═════ Provided records ═════
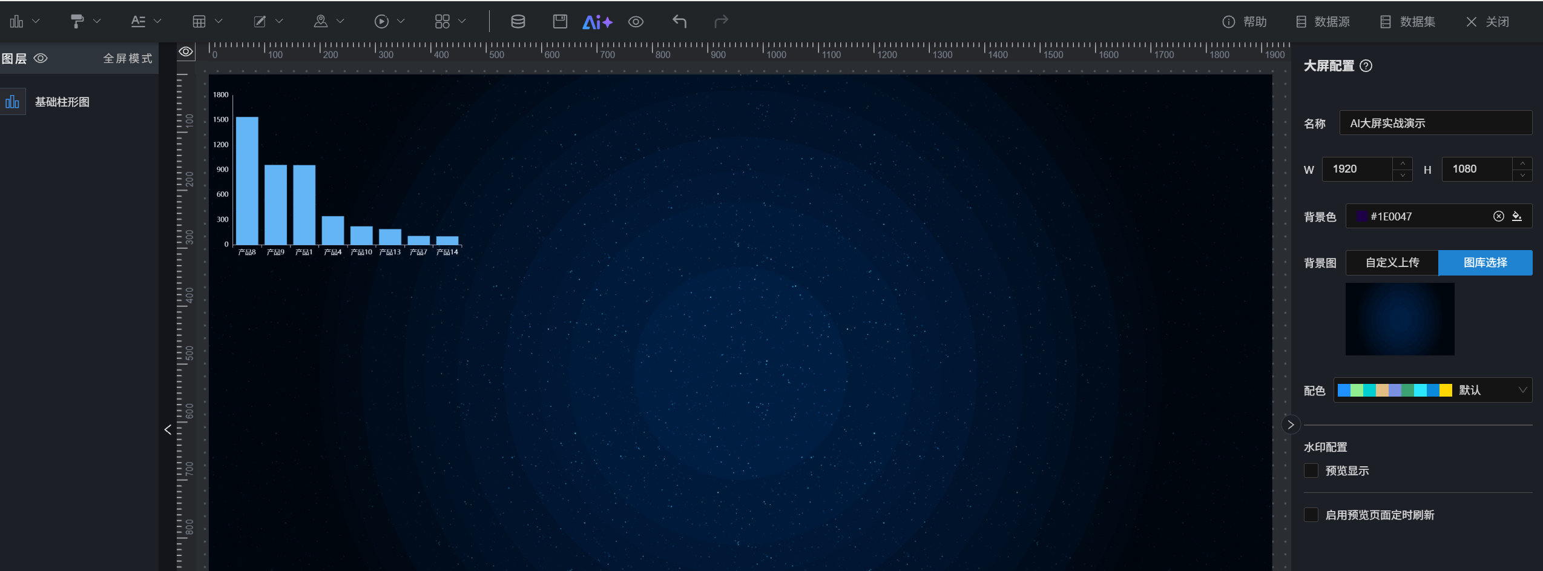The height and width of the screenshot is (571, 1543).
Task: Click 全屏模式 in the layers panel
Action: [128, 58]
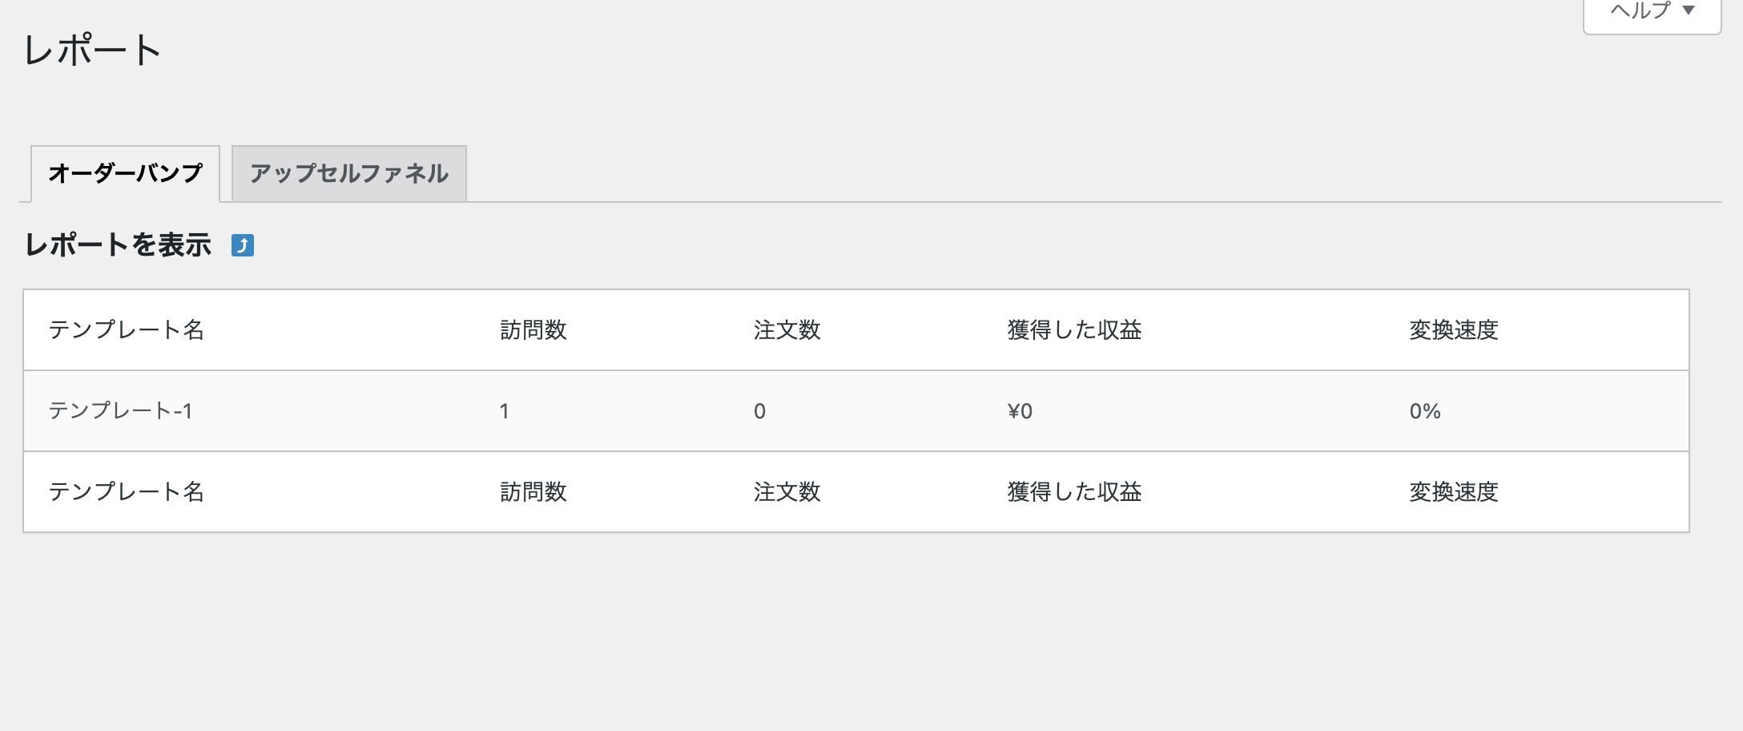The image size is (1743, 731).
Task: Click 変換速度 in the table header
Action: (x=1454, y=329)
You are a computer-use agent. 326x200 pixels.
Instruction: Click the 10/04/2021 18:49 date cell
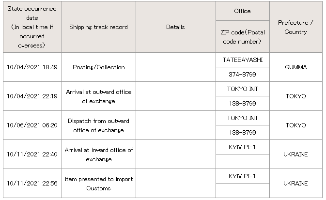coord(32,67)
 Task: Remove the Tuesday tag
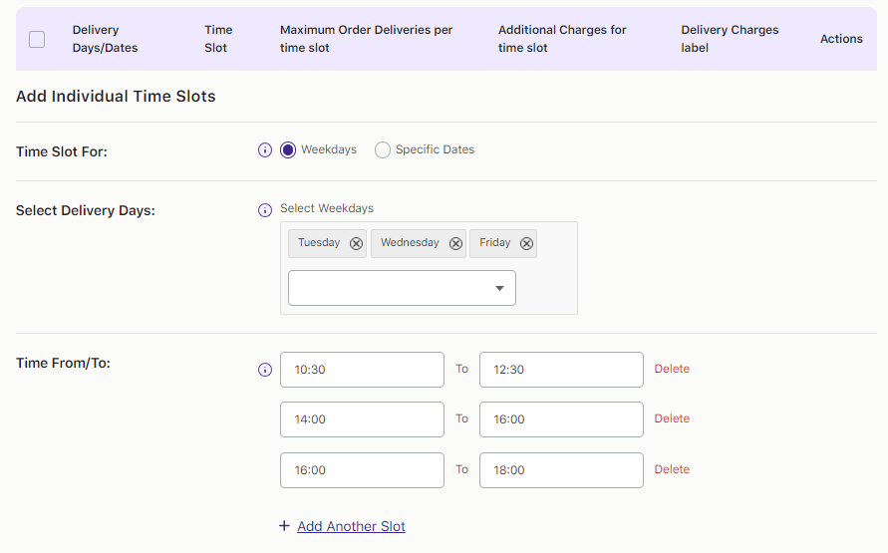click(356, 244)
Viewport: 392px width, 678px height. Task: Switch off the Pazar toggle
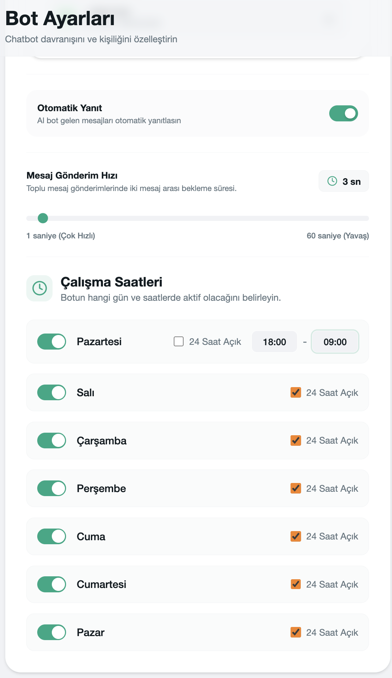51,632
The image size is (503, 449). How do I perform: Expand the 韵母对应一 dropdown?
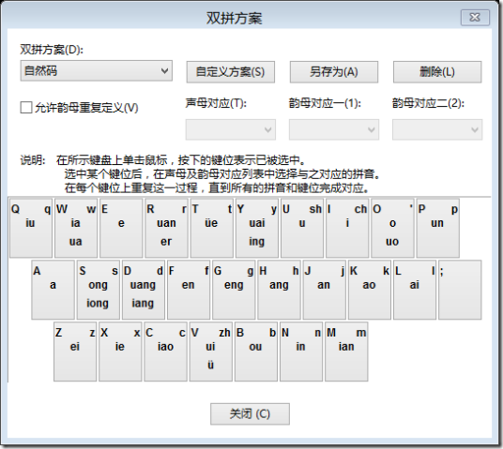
═════
═════ Provided records ═════
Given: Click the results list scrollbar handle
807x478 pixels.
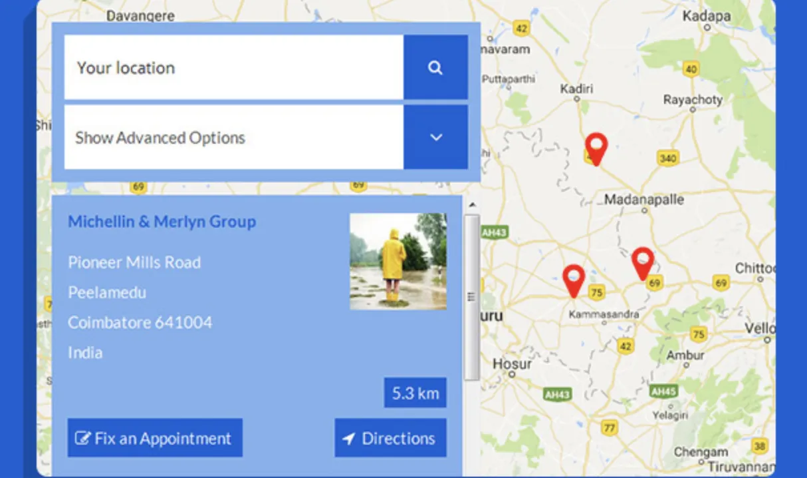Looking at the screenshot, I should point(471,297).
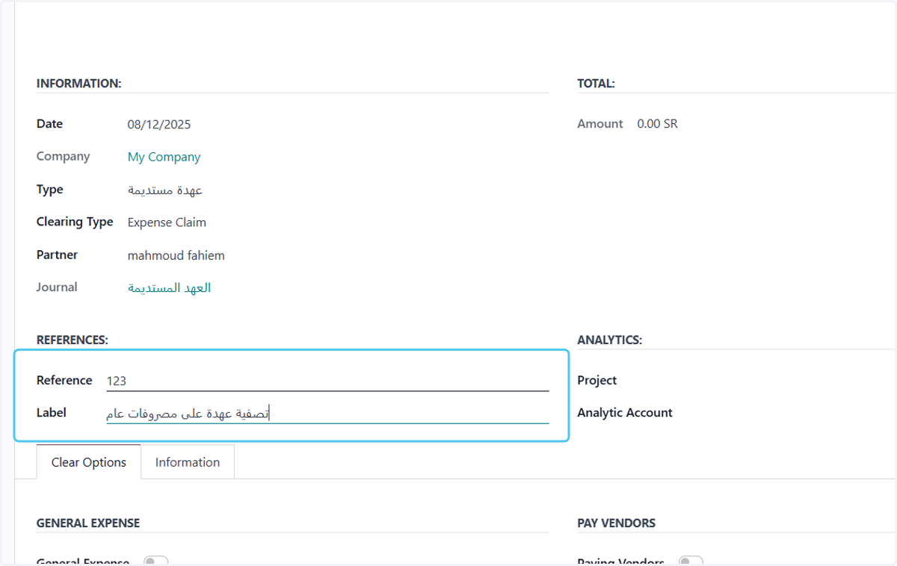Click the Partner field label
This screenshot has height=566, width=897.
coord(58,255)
═════
═════ Provided records ═════
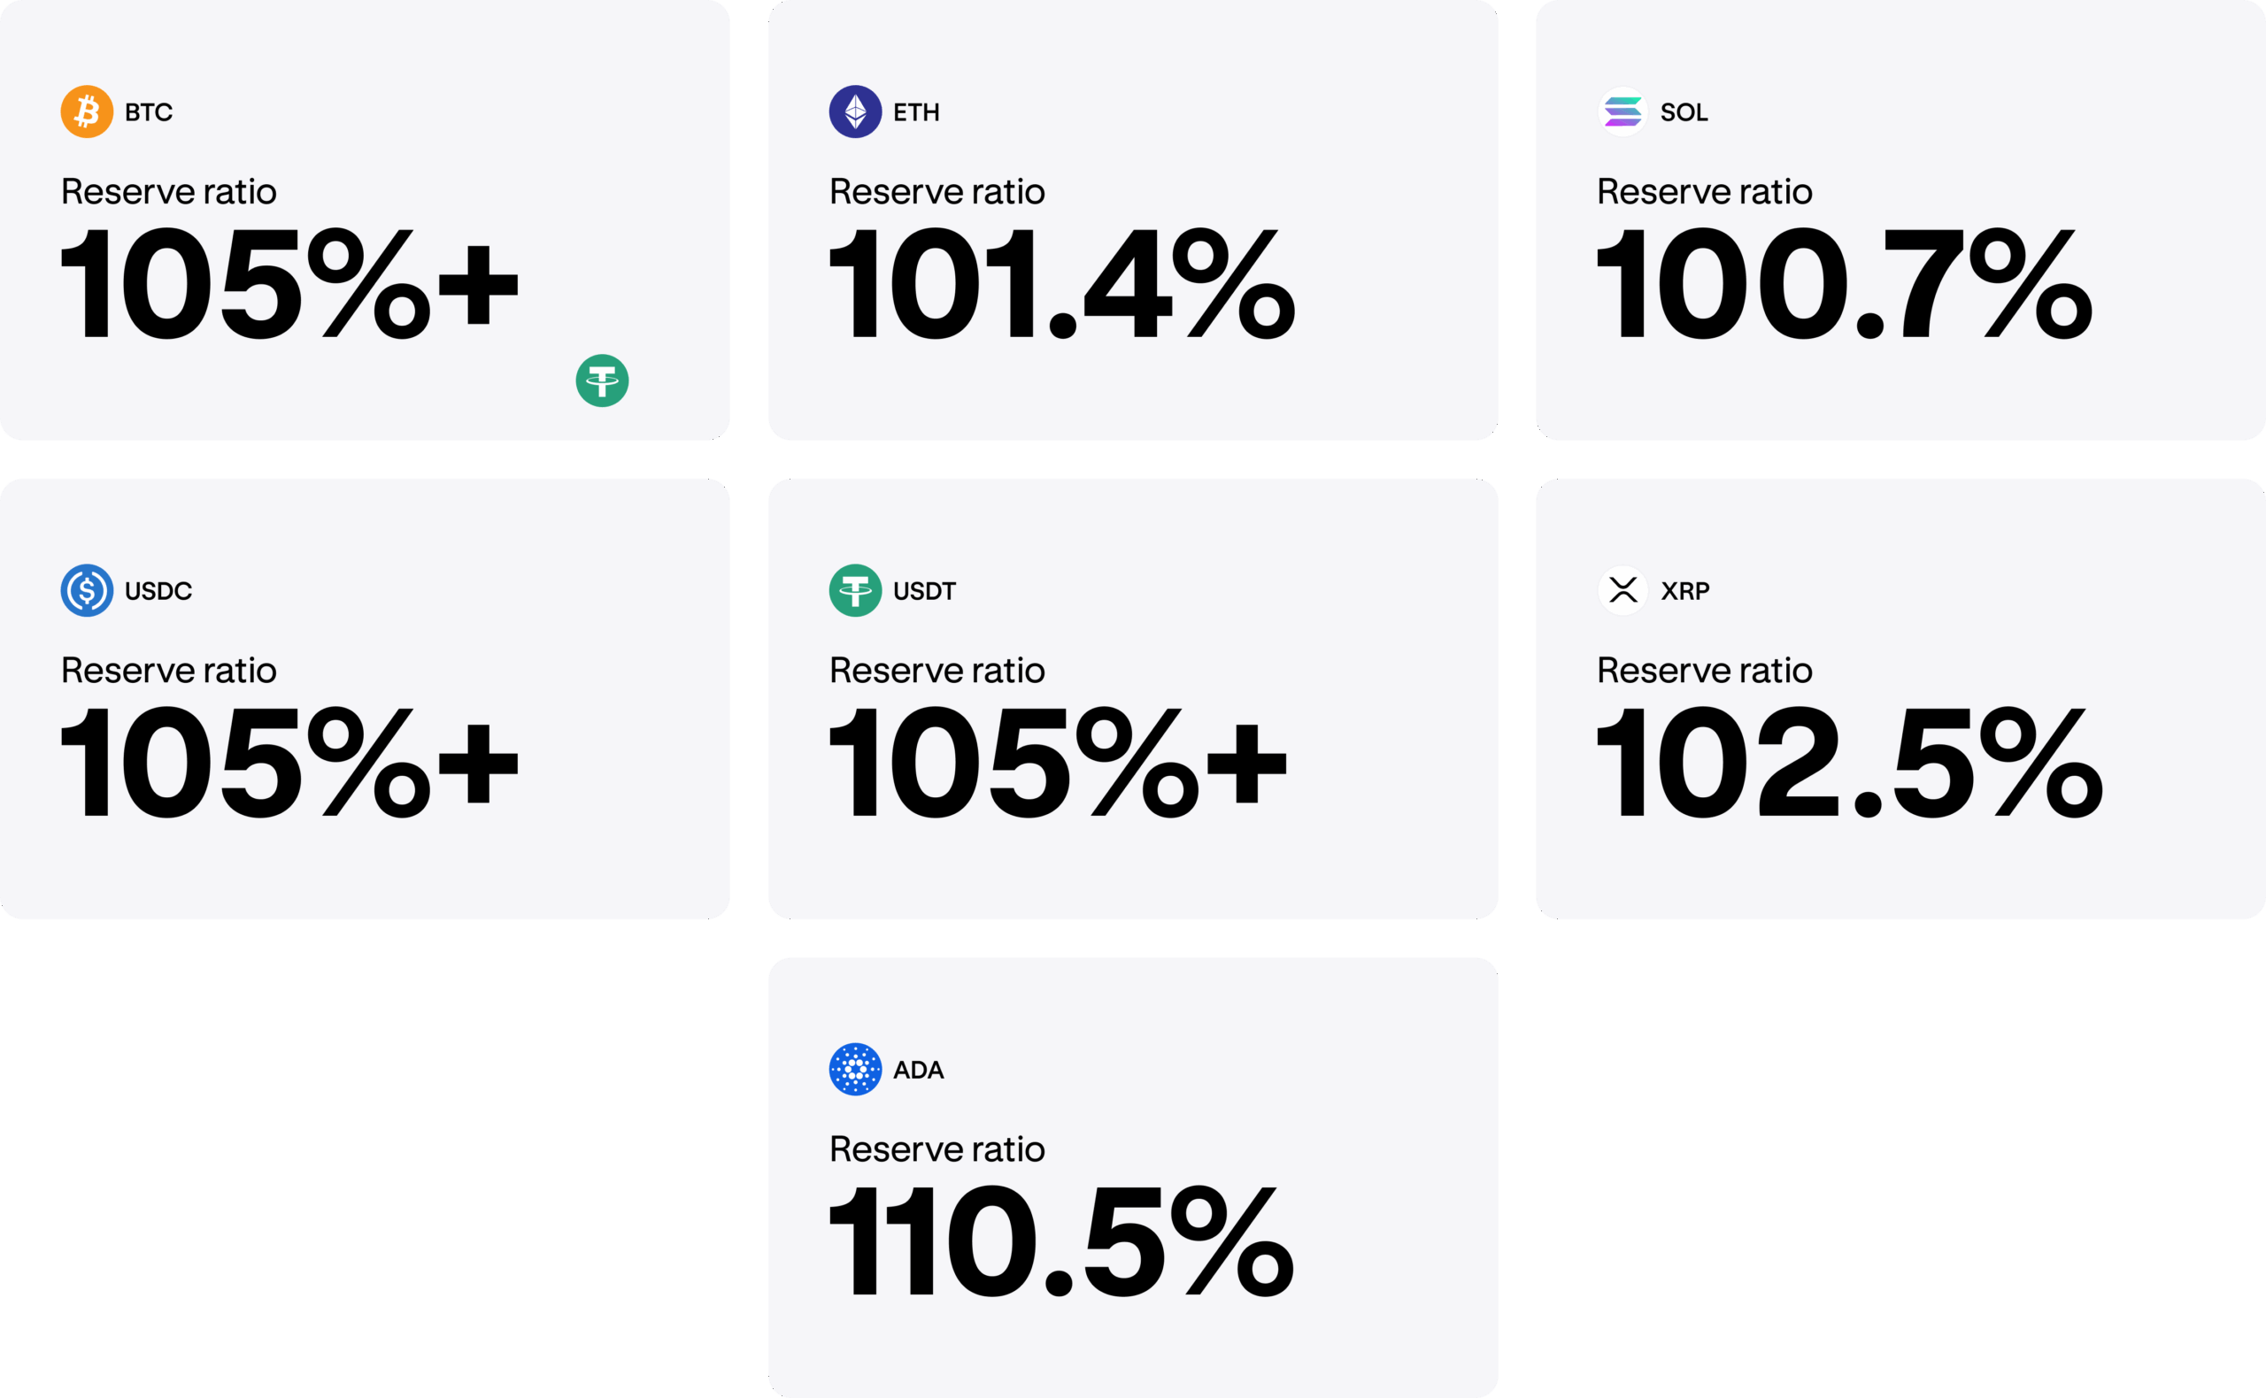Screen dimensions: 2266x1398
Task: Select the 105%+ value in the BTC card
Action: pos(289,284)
═════
*Assignment*
Starting with the line that contains "You are a computer-use agent. 326x200 pixels." and finishing with the line that contains "The image size is (503, 449).", reproduce every line of the material above exactly, but not the pictures.

*Solution*
You are a computer-use agent. 326x200 pixels.
Instruction: Click the 10/04/2021 18:49 date cell
coord(32,67)
 Task: Remove the Tuesday tag
click(356, 244)
Viewport: 392px width, 678px height. Task: Switch off the Pazar toggle
51,632
The image size is (503, 449). How do I perform: Expand the 韵母对应一 dropdown?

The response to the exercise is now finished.